→ TASK OBJECTIVE
Rewrite the data from the line with "Viewport: 1080px width, 523px height." up to and including the line with "I will point(612,107).", switching "warning icon" to "alert symbol" and keeping everything else unchanged. Return only those lines.

→ SUPPLIED DATA
-- -- --

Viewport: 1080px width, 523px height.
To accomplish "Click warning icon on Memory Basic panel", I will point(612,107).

-- -- --

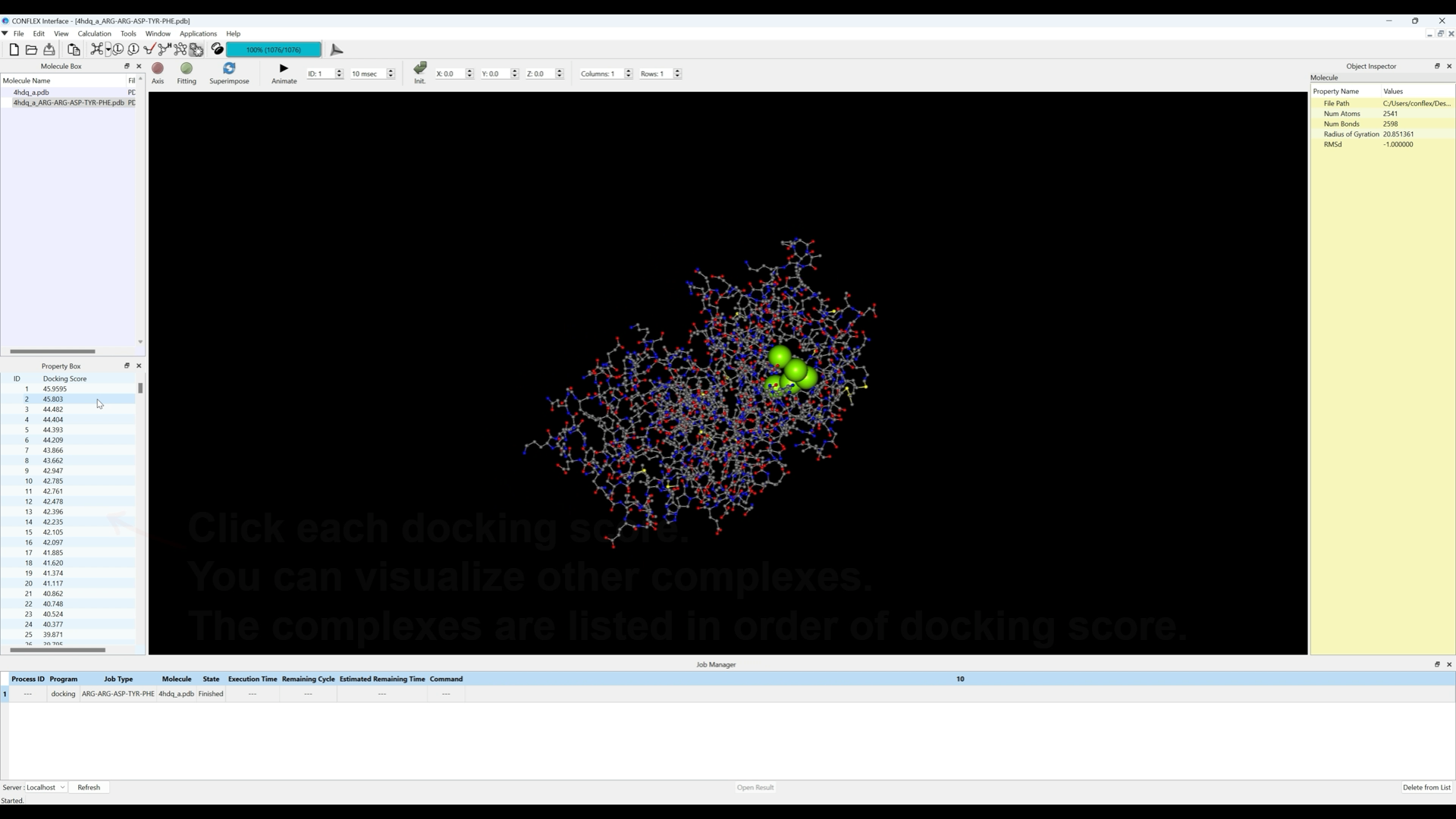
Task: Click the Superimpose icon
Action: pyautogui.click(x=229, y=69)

-- -- --

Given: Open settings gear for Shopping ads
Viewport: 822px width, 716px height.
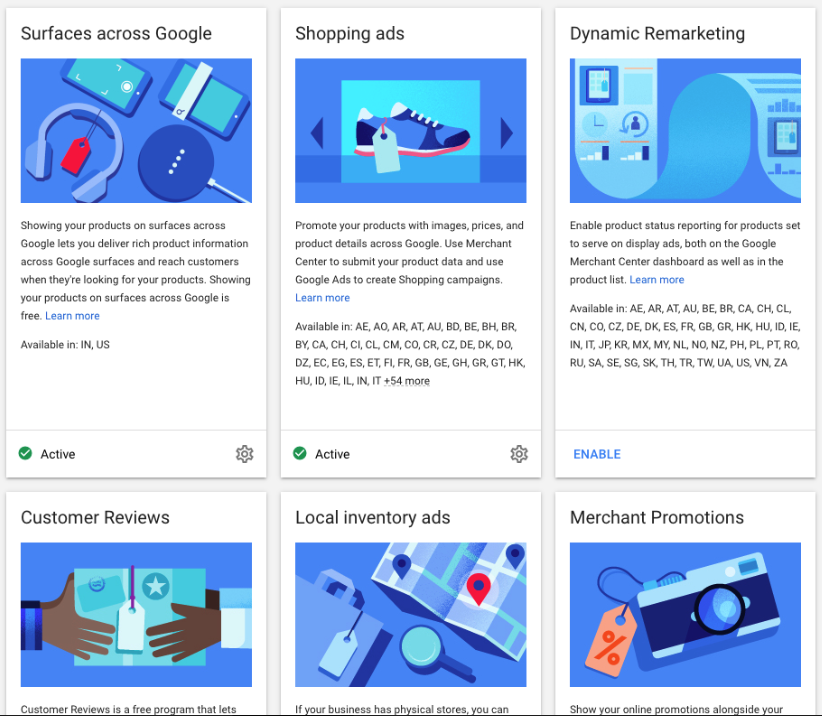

-- -- --

→ OUTPUT BELOW
Viewport: 1080px width, 523px height.
To accomplish "Click alert symbol on Memory Basic panel", I will point(612,107).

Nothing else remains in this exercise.